Stored data entries:
BEGIN

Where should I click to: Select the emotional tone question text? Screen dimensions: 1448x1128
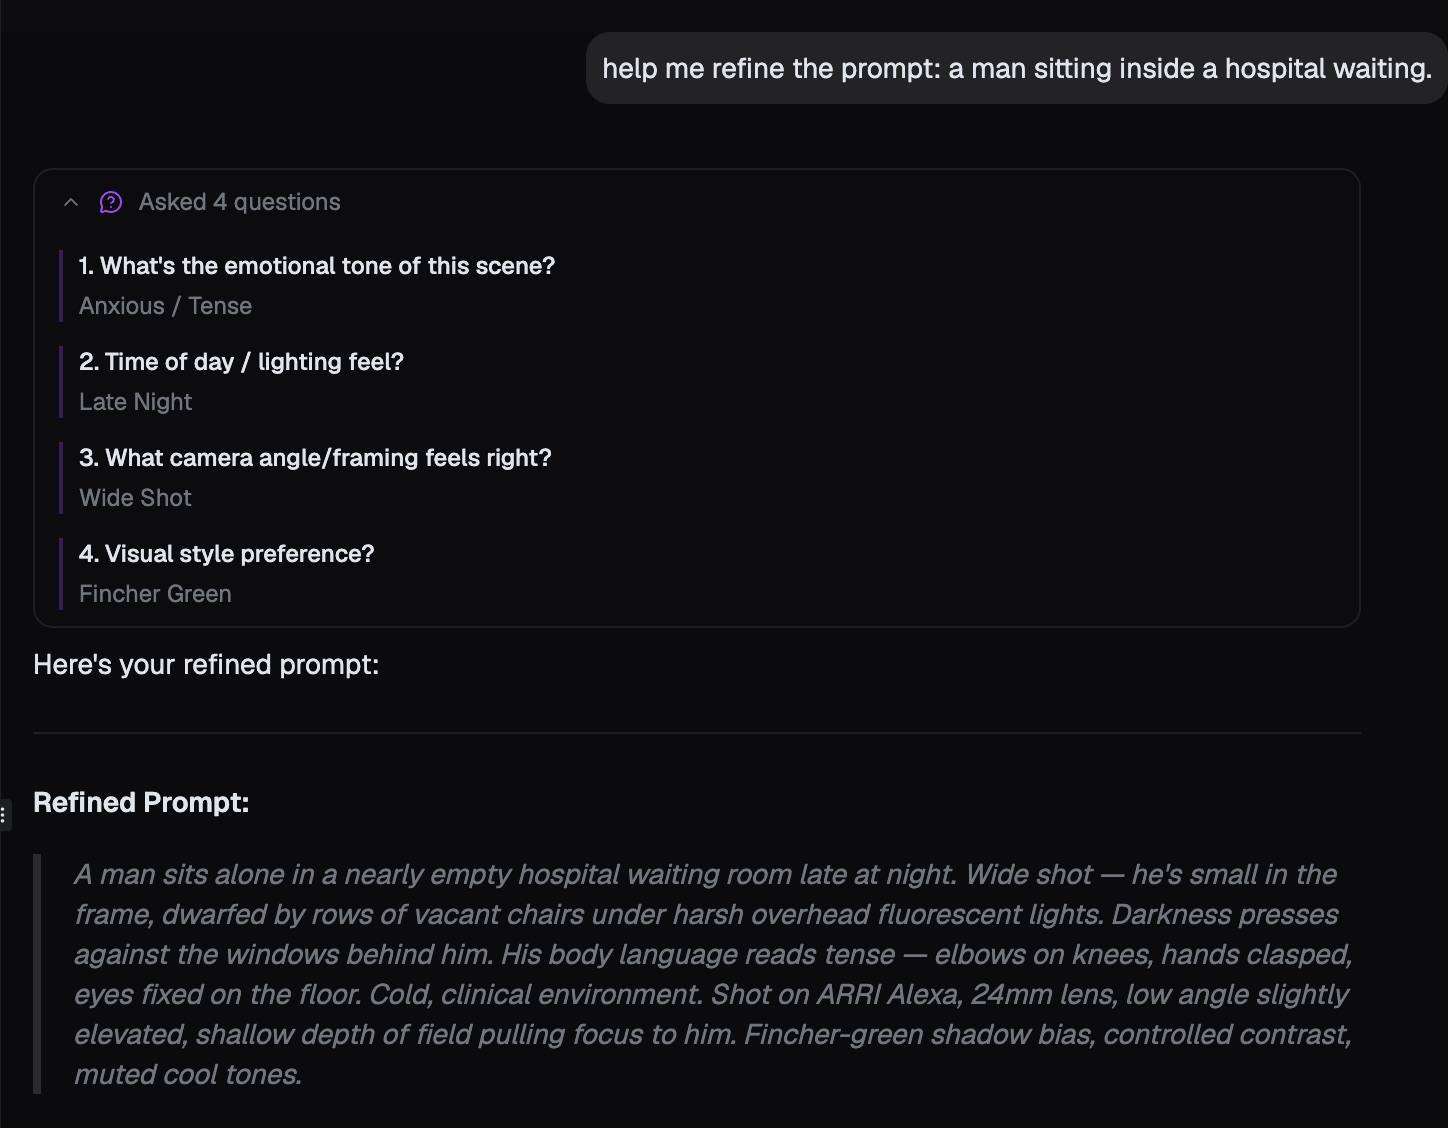[316, 266]
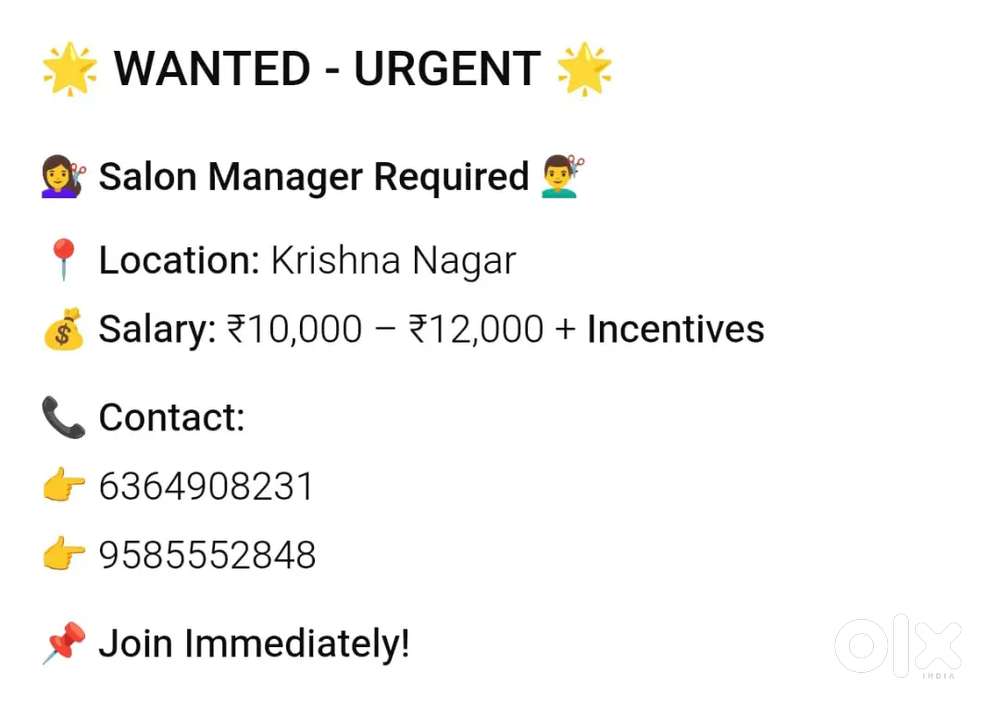Click the pushpin emoji before Join Immediately
The height and width of the screenshot is (724, 1000).
pyautogui.click(x=63, y=643)
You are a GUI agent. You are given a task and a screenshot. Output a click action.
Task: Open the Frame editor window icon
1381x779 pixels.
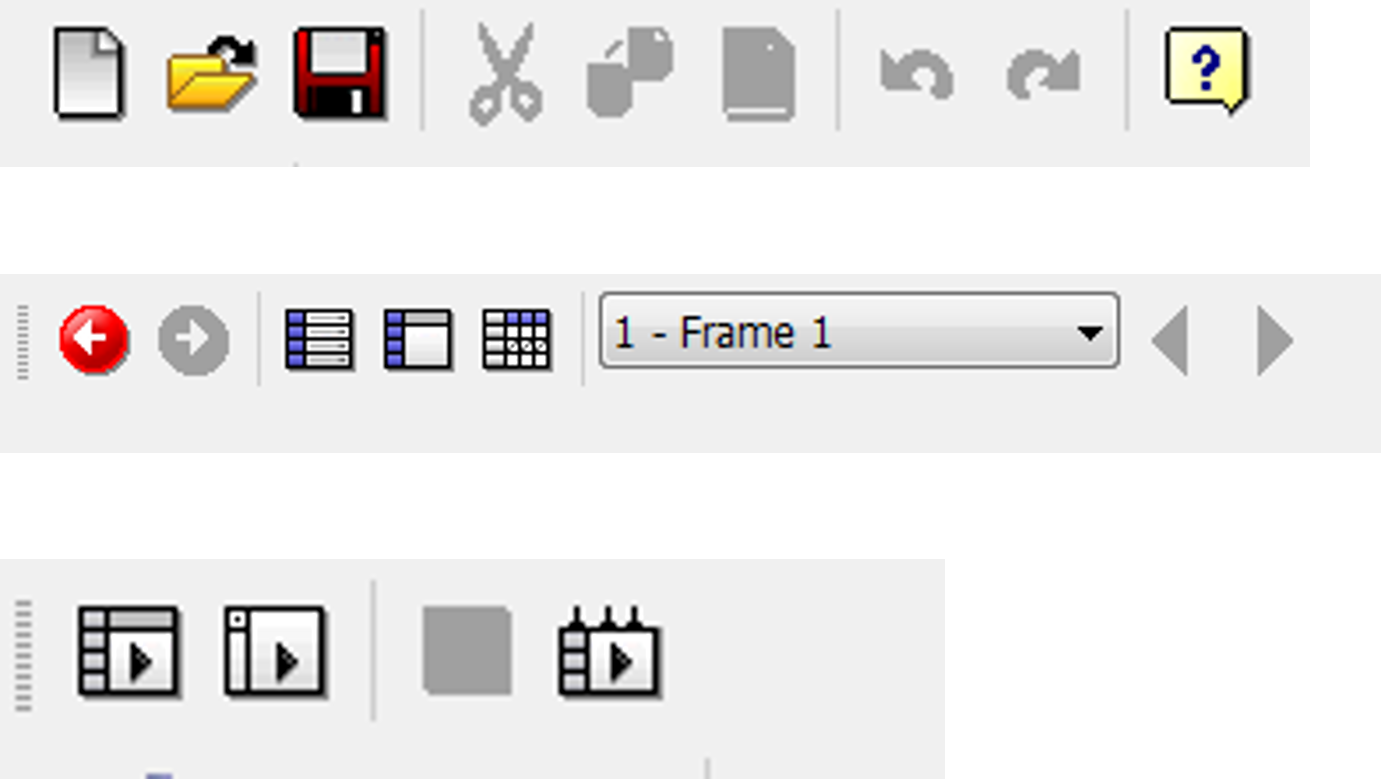pyautogui.click(x=418, y=341)
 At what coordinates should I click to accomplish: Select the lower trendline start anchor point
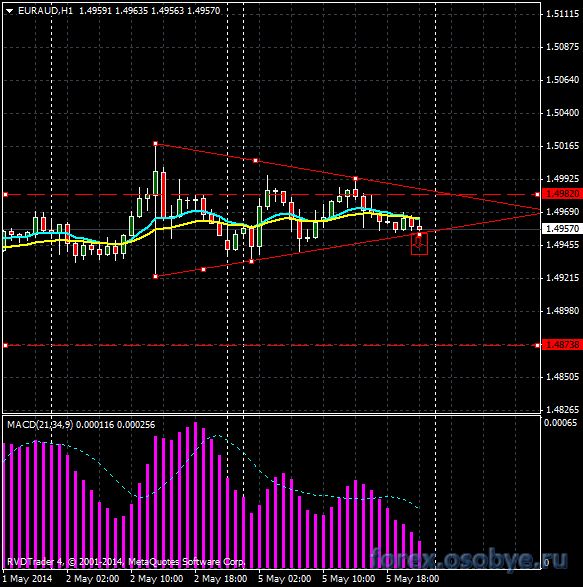point(155,276)
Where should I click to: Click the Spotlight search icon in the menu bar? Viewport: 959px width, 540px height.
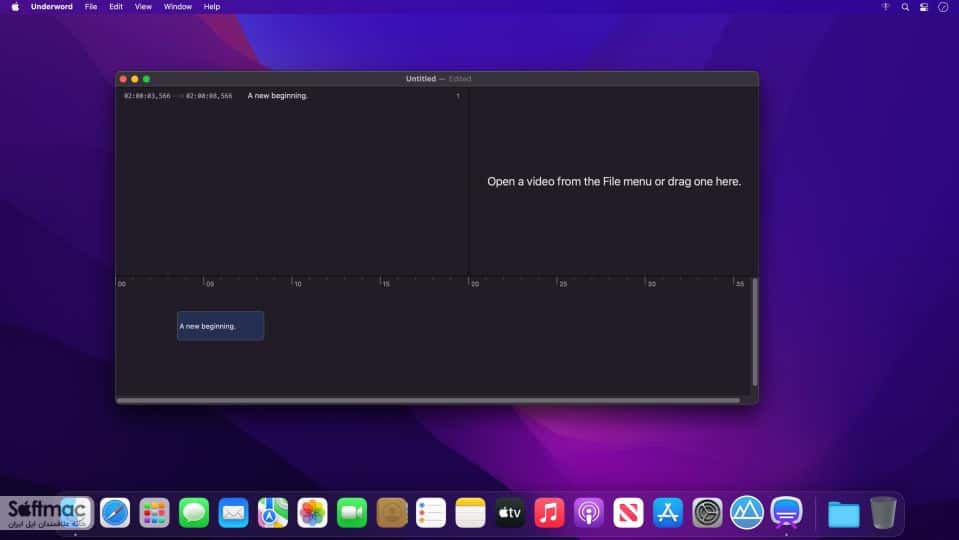(x=905, y=7)
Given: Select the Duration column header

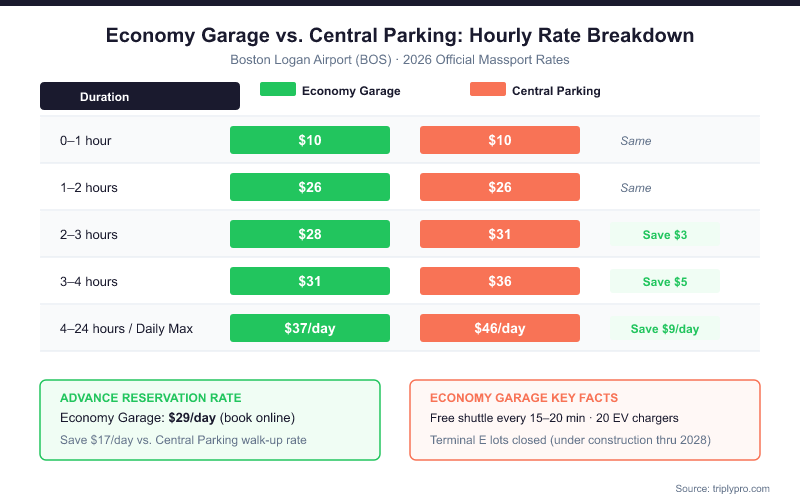Looking at the screenshot, I should (140, 96).
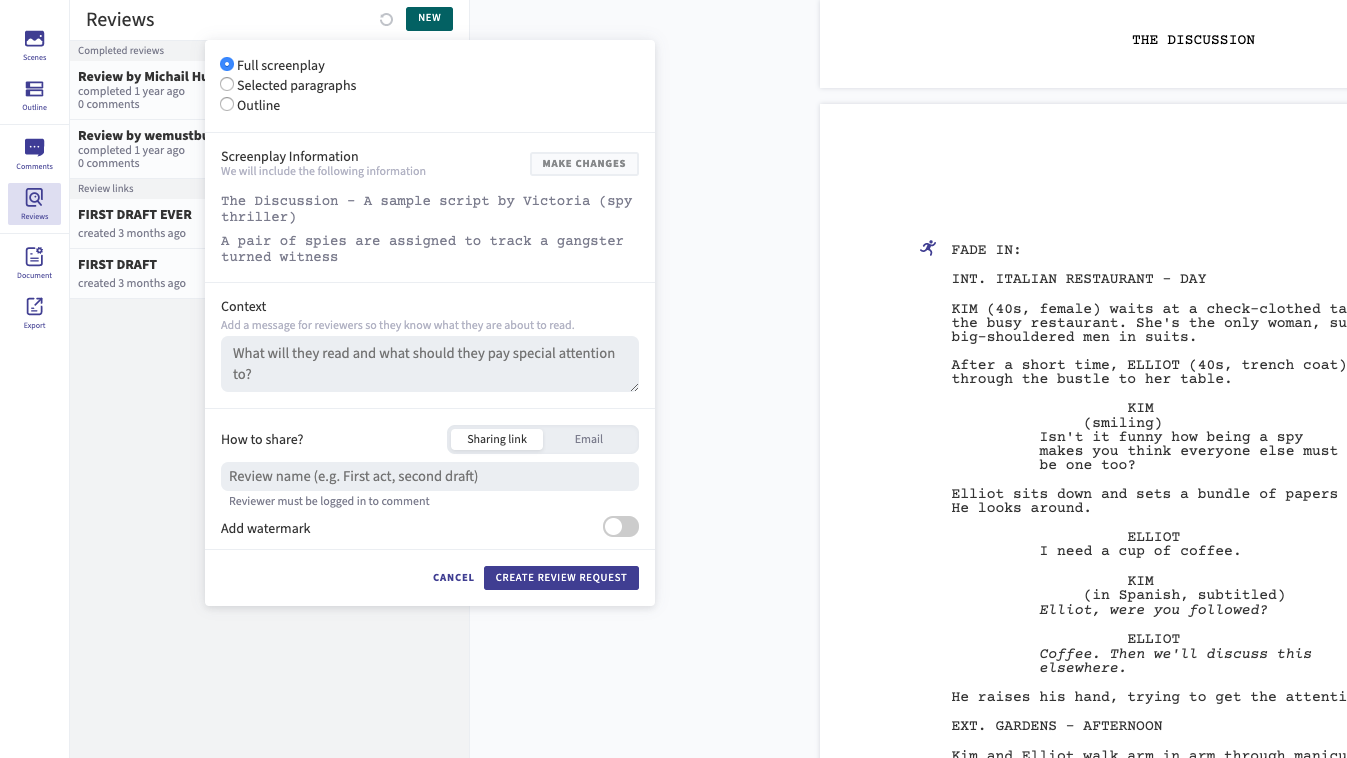Viewport: 1347px width, 758px height.
Task: Open the Scenes panel
Action: pos(34,43)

END

> _What you should do_
Please ensure that the data above is repeated exactly, with no pictures in the copy.

> _Answer box_
Where should I click to: Select the emotional tone question text? Screen dimensions: 1448x1128
[316, 266]
Click the pushpin emoji before Join Immediately
The height and width of the screenshot is (724, 1000).
pyautogui.click(x=63, y=643)
You are a GUI agent. You are given a task and a screenshot. Output a click action.
Task: Open the Frame editor window icon
1381x779 pixels.
pyautogui.click(x=418, y=341)
 At what coordinates should I click to accomplish: Select the lower trendline start anchor point
point(155,276)
Where should I click to: Click the Spotlight search icon in the menu bar? Viewport: 959px width, 540px height.
(x=905, y=7)
Given: Select the Duration column header

Looking at the screenshot, I should (140, 96).
Viewport: 1347px width, 758px height.
Task: Open the Scenes panel
Action: pos(34,43)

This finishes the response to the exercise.